May 13, 2021

For the Annals of Lateral Thinking: Ohio makes vaccinating into a million-dollar lottery.

Governor Mike DeWine announces on Twitter: 

Two weeks from tonight on May 26th, we will announce a winner of a separate drawing for adults who have received at least their first dose of the vaccine. This announcement will occur each Wednesday for five weeks, and the winner each Wednesday will receive one million dollars.

The pool of names for the drawing will be derived from the Ohio Secretary of State’s publicly available voter registration database. Further, we will make available a webpage for people to sign up for the drawings if they are not in a database we are using. The Ohio Department of Health will be the sponsoring agency for the drawings, and the Ohio Lottery will conduct them. The money will come from existing federal Coronavirus Relief Funds.

To be eligible to win, you must be at least 18 years of age or older on the day of the drawing. You must be an Ohio resident. And, you must be vaccinated before the drawing. We will have further, specific details tomorrow and in the days ahead.

I know that some may say, “DeWine, you’re crazy! This million-dollar drawing idea of yours is a waste of money.” But truly, the real waste at this point in the pandemic -- when the vaccine is readily available to anyone who wants it -- is a life lost to COVID-19.

You could spend $5 million on ads cajoling people — or shaming them — into getting vaccinated. One way or another, it costs money to complete the vaccination project. The great thing about the lottery idea is that it's an effort to reach minds that are not primarily oriented to science — people who are emotional and transrational.

Am I making up the word "transrational"? I had to look it up. I can't credit myself with coinage. There's a whole Wikipedia article, but let's see if it means what I — in my thwarted word-coining effort — had in mind:

Transrational... refers to the experience of phenomena occurring within the natural universe where information and experiences does not readily fit into the typical cause and effect structure; the kinds of experience that are often dismissed as unfathomable or superstitious. It differs from the ‘supernatural’ and the ‘rational’ in that it neither directly controverts nor affirms rational reason. A transrational experience is not pathological.
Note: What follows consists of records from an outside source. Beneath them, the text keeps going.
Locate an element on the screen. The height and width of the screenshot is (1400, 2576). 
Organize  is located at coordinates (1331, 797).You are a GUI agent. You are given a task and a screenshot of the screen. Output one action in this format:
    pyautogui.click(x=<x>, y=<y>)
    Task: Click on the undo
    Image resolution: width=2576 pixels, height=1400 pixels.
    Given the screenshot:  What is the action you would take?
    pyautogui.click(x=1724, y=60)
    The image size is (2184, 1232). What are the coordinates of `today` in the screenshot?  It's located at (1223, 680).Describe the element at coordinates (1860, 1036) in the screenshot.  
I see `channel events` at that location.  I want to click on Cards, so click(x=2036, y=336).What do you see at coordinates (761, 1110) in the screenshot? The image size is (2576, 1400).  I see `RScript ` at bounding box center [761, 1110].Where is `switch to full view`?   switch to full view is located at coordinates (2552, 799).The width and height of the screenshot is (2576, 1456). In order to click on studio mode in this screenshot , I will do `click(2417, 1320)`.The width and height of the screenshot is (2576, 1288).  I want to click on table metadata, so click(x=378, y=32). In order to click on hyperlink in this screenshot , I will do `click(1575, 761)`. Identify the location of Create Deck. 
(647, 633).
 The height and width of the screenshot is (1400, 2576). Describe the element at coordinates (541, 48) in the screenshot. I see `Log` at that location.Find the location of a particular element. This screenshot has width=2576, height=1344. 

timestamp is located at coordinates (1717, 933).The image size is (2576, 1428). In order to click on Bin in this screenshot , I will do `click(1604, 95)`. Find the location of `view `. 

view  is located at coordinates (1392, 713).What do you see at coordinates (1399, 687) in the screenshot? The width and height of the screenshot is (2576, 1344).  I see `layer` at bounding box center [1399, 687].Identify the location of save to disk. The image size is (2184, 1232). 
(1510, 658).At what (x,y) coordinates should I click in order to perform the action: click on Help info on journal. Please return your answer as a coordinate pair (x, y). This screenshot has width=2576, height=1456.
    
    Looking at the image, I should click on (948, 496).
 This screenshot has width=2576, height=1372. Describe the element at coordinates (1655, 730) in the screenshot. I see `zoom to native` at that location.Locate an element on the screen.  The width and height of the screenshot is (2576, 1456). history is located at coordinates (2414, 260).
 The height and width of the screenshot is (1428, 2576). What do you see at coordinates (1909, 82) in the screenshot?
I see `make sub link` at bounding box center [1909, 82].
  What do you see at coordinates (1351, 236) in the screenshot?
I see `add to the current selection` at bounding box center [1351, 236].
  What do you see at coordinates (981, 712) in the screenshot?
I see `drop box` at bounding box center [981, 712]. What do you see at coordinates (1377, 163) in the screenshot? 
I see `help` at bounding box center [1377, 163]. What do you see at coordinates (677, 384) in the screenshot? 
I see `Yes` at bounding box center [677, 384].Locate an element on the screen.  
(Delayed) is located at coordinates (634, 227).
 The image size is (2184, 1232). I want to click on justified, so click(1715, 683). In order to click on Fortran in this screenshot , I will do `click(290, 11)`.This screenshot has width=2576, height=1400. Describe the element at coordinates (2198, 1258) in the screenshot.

One of the most popular examples of transrational experiences are individuals witnessing blessed/evil omens which turn out to become true, or feelings of extremely intense dread which helped staved an individual from disastrous catastrophes, even if the individual has zilch prior knowledge or context....

People are often so afraid of being considered "pre-rational" that they avoid and deny the possibility of the transrational....

Well, this particular Wikipedia article isn't written according to the usual Wikipedia standards. It's more like a blog post. There's an effort to flip rationality into irrationality: People cling to rationality out of fear. That's not an entirely irrational thing to say, but it's just interesting speculation. I happen to think many people irrationally believe in their own rationality, but the answer to that isn't to become "transrational," but to work endlessly on the rationality of your rationality, which is not easy.

The Wikipedia article ends with 6 examples of the transrational, beginning with this:

[After an account of human communication with animals and stones] “Of course, many of us shudder when we think of some of our companions who do talk with inanimate objects or invisible friends. Yet even here, I think that psychologists’ scholarly prejudices have often overcome their common sense and analytical skills. The point is not whether people talk to animals and plants, but the validity of the messages that are given and received.”

In that light, may I recommend the Haruki Murakami story "Confessions of a Shinagawa Monkey"? It's in this new collection. A man encounters a monkey who talks to him at some length — about how he learned to speak, about how his only sexual attraction is to human females, and about how he fulfills his sexual needs by "stealing" part of the name of each woman he loves. But can the man tell anyone about the talking monkey?

Why try if no one would ever believe me? People would only end up saying I was just “making up stuff again.” I also couldn’t figure out what format to use. It was way too bizarre to write about it as if it were real, and as long as I couldn’t provide proof—proof, that is, that the monkey actually existed—no one would ever buy it. That said, if I wrote about it as fiction, it lacked a clear focus, or a point. I could well imagine, even before I started writing about it, my editor’s puzzled expression after reading the manuscript, and the question that would follow: “I hesitate to ask you, since you’re the author, but—what’s the theme of this story supposed to be?” Theme? Can’t say there is one. It’s just about an old monkey who speaks human language, in a tiny town in Gunma Prefecture, who scrubs guests’ backs in the hot springs, enjoys cold beer, falls in love with human women, and steals their names. Where’s the theme in that? Or moral?

That's not how the story ends. There's more, and it's quite satisfying.

1 comment:

Ann Althouse said...

Tom T writes: “ Not to be the skunk at the garden party, but if the winner of the vaccine lottery is someone whose shot was paid for by a federal insurance program (Medicare/Medicaid/Tricare), the financial inducement if the lottery money is likely to be a violation of the Anti-Kickback Statute and the False Claims Act.”